Los mapas nos han hecho un daño silencioso. Al “enderezar” Chile, nos convencieron de que el país podía organizarse como una superficie homogénea, con políticas nacionales replicables en todo el territorio. Pero en un arco de esa magnitud no hay experiencia común del clima, del tiempo, de la luz ni de la naturaleza. Lo que en el norte es urgencia hídrica, en el sur es exceso; lo que en el centro es normalidad estacional, en el extremo austral es excepción estructural. La desigualdad territorial chilena no es solo económica: es geométrica.
La curvatura explica también nuestra obsesión centralista. Todo arco necesita un punto de control, y Santiago ha cumplido ese rol no solo por razones históricas o políticas, sino porque el país, por su forma, tiende a desarticularse si no se tensa desde un centro. El problema es que esa centralización, necesaria para sostener el arco, termina negando la diferencia radical de sus extremos. Las periferias chilenas no son márgenes comparables: son tramos distintos de la Tierra.
Chile es, además, un país de frontera permanente. No termina en una línea clara, sino que se disuelve en el hielo, en el océano y en la proyección antártica. Esa condición extrema ha moldeado una identidad política construida más desde el límite que desde el centro, más desde la administración de flujos que desde la integración territorial profunda.
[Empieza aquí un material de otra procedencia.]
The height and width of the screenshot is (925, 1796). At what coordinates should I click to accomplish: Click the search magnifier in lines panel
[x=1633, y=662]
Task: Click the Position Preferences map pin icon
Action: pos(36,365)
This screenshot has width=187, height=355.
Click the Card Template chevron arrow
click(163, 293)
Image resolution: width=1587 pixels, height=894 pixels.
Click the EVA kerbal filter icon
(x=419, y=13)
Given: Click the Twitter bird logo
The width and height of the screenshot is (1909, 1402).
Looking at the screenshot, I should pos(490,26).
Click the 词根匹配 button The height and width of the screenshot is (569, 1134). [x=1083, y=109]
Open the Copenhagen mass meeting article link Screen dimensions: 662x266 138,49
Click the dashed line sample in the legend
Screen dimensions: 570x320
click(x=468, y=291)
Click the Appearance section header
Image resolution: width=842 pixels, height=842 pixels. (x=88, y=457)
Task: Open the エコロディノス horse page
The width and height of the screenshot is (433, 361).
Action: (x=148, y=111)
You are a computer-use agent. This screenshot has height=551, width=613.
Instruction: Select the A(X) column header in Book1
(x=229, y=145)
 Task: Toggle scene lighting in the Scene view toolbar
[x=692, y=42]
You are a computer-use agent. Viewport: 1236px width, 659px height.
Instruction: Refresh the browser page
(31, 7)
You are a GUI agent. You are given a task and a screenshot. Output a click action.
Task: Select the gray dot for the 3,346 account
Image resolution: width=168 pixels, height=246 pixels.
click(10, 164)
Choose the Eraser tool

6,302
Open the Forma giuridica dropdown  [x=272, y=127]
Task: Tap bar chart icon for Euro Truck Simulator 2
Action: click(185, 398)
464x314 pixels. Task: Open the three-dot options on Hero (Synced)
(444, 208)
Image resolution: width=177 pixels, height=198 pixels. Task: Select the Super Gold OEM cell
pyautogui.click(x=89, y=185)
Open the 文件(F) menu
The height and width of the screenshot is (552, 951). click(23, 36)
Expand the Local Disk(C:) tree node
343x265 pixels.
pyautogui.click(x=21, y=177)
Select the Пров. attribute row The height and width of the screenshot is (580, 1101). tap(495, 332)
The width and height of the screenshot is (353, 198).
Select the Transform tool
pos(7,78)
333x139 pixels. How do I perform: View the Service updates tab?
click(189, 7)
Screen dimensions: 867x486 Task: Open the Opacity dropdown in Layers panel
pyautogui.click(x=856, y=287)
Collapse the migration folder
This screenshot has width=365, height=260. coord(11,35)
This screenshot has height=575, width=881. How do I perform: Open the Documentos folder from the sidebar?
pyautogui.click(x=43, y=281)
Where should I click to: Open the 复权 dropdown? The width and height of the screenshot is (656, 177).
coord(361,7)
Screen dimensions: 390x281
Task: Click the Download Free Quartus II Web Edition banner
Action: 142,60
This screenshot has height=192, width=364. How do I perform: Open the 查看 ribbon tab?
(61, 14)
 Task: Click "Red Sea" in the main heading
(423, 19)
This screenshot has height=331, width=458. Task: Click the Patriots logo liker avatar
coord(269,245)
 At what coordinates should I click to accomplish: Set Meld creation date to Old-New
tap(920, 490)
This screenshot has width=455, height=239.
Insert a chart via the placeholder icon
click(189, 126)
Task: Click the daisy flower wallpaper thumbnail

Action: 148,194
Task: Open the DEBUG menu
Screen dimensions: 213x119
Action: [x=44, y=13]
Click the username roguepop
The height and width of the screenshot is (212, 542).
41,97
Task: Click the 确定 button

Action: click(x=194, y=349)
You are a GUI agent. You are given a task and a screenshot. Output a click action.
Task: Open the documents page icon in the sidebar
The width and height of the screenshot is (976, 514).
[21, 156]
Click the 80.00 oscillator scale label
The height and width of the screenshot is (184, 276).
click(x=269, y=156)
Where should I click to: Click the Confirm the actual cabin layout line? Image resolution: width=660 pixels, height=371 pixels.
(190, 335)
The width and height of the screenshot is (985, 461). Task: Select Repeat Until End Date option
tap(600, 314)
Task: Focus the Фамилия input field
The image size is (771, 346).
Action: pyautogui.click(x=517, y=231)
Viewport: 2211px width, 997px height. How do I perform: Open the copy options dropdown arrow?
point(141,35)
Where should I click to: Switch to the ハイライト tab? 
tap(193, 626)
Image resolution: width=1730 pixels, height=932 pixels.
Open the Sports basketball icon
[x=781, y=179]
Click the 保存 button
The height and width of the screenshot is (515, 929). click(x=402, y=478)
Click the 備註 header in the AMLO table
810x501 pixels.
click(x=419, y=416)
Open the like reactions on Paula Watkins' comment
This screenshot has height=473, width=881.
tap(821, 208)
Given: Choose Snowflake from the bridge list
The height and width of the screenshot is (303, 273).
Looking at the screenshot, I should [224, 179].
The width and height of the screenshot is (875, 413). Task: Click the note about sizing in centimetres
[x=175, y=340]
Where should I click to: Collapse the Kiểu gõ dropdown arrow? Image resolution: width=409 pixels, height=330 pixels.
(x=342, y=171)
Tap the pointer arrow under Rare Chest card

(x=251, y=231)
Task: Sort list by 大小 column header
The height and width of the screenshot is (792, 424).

Somos un país de tránsito, de extracción y de borde, antes que un país de equivalencias regionales.
Quizás por eso nuestros proyectos nacionales suelen fracasar en el largo plazo. Intentan imponer unidad donde lo que existe es gradiente, uniformidad donde hay curvatura. Pensar Chile como arco obliga a otra política: una que no busque igualar lo desigual, sino gobernar la diferencia sin romper la unidad.
Chile no es un país torcido por accidente. Es curvo por condición planetaria. Y mientras sigamos pensándolo como una línea recta, seguiremos diseñando políticas que no alcanzan a cubrir su propio territorio.
Para El Maipo, Álvaro Ramis, Rector de la Universidad Academia de Humanismo Cristiano.